[Opening DATA EXCERPTS section]

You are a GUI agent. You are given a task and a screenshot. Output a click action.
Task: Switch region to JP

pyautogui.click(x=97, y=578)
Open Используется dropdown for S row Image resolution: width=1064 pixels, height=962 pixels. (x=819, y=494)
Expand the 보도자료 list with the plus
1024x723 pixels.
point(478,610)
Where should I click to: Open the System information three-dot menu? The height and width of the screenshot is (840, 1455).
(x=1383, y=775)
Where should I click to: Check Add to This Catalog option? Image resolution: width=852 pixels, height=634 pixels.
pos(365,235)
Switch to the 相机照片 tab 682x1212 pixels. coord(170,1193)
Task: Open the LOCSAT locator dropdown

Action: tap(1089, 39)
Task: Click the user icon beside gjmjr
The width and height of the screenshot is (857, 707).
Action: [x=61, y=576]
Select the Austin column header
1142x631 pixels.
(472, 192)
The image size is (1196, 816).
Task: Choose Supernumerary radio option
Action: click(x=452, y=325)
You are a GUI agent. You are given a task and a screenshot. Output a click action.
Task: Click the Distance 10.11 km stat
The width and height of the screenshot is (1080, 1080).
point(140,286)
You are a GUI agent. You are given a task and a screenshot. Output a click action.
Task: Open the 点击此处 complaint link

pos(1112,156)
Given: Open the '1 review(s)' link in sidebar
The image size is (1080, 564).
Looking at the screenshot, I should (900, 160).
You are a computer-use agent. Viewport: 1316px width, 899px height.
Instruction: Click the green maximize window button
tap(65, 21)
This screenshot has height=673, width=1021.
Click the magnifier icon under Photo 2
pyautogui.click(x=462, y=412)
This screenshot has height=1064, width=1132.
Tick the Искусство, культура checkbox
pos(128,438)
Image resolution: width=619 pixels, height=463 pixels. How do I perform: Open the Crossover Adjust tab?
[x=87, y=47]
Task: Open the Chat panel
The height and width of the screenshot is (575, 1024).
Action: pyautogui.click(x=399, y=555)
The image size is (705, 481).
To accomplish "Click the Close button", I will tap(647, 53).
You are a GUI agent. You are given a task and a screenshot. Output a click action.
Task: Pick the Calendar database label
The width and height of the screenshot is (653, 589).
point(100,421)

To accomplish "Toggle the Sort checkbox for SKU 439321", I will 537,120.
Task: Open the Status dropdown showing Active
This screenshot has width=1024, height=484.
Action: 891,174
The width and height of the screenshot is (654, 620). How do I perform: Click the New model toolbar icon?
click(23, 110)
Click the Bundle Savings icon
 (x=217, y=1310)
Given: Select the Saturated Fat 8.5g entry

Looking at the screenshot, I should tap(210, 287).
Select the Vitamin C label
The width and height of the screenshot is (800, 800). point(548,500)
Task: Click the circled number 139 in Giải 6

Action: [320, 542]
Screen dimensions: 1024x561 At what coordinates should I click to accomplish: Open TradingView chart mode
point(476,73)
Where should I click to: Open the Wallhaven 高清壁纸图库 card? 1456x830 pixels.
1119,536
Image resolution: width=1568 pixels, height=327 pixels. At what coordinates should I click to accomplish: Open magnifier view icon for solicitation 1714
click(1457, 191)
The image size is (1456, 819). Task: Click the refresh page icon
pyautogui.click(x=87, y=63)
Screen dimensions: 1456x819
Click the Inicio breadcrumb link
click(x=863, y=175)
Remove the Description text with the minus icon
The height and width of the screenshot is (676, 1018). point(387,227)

[Closing DATA EXCERPTS section]

EXERCISE BRIEF:
Your task is to reproduce each entry exactly.

WRITTEN ANSWER:
You are a GUI agent. You are given a task and a screenshot. Output a click action.
Task: Switch region to JP

pyautogui.click(x=97, y=578)
Open Используется dropdown for S row Image resolution: width=1064 pixels, height=962 pixels. (x=819, y=494)
Expand the 보도자료 list with the plus
1024x723 pixels.
point(478,610)
Where should I click to: Open the System information three-dot menu? The height and width of the screenshot is (840, 1455).
(x=1383, y=775)
Where should I click to: Check Add to This Catalog option? Image resolution: width=852 pixels, height=634 pixels.
pos(365,235)
Switch to the 相机照片 tab 682x1212 pixels. coord(170,1193)
Task: Open the LOCSAT locator dropdown

Action: tap(1089, 39)
Task: Click the user icon beside gjmjr
The width and height of the screenshot is (857, 707).
Action: [x=61, y=576]
Select the Austin column header
1142x631 pixels.
(472, 192)
The image size is (1196, 816).
Task: Choose Supernumerary radio option
Action: click(x=452, y=325)
You are a GUI agent. You are given a task and a screenshot. Output a click action.
Task: Click the Distance 10.11 km stat
The width and height of the screenshot is (1080, 1080).
point(140,286)
You are a GUI agent. You are given a task and a screenshot. Output a click action.
Task: Open the 点击此处 complaint link

pos(1112,156)
Given: Open the '1 review(s)' link in sidebar
The image size is (1080, 564).
Looking at the screenshot, I should (900, 160).
You are a computer-use agent. Viewport: 1316px width, 899px height.
Instruction: Click the green maximize window button
tap(65, 21)
This screenshot has height=673, width=1021.
Click the magnifier icon under Photo 2
pyautogui.click(x=462, y=412)
This screenshot has height=1064, width=1132.
Tick the Искусство, культура checkbox
pos(128,438)
Image resolution: width=619 pixels, height=463 pixels. How do I perform: Open the Crossover Adjust tab?
[x=87, y=47]
Task: Open the Chat panel
The height and width of the screenshot is (575, 1024).
Action: pyautogui.click(x=399, y=555)
The image size is (705, 481).
To accomplish "Click the Close button", I will tap(647, 53).
You are a GUI agent. You are given a task and a screenshot. Output a click action.
Task: Pick the Calendar database label
The width and height of the screenshot is (653, 589).
point(100,421)

To accomplish "Toggle the Sort checkbox for SKU 439321", I will 537,120.
Task: Open the Status dropdown showing Active
This screenshot has width=1024, height=484.
Action: 891,174
The width and height of the screenshot is (654, 620). How do I perform: Click the New model toolbar icon?
click(23, 110)
Click the Bundle Savings icon
 (x=217, y=1310)
Given: Select the Saturated Fat 8.5g entry

Looking at the screenshot, I should tap(210, 287).
Select the Vitamin C label
The width and height of the screenshot is (800, 800). point(548,500)
Task: Click the circled number 139 in Giải 6

Action: [320, 542]
Screen dimensions: 1024x561 At what coordinates should I click to accomplish: Open TradingView chart mode
point(476,73)
Where should I click to: Open the Wallhaven 高清壁纸图库 card? 1456x830 pixels.
1119,536
Image resolution: width=1568 pixels, height=327 pixels. At what coordinates should I click to accomplish: Open magnifier view icon for solicitation 1714
click(1457, 191)
The image size is (1456, 819). Task: Click the refresh page icon
pyautogui.click(x=87, y=63)
Screen dimensions: 1456x819
Click the Inicio breadcrumb link
click(x=863, y=175)
Remove the Description text with the minus icon
The height and width of the screenshot is (676, 1018). point(387,227)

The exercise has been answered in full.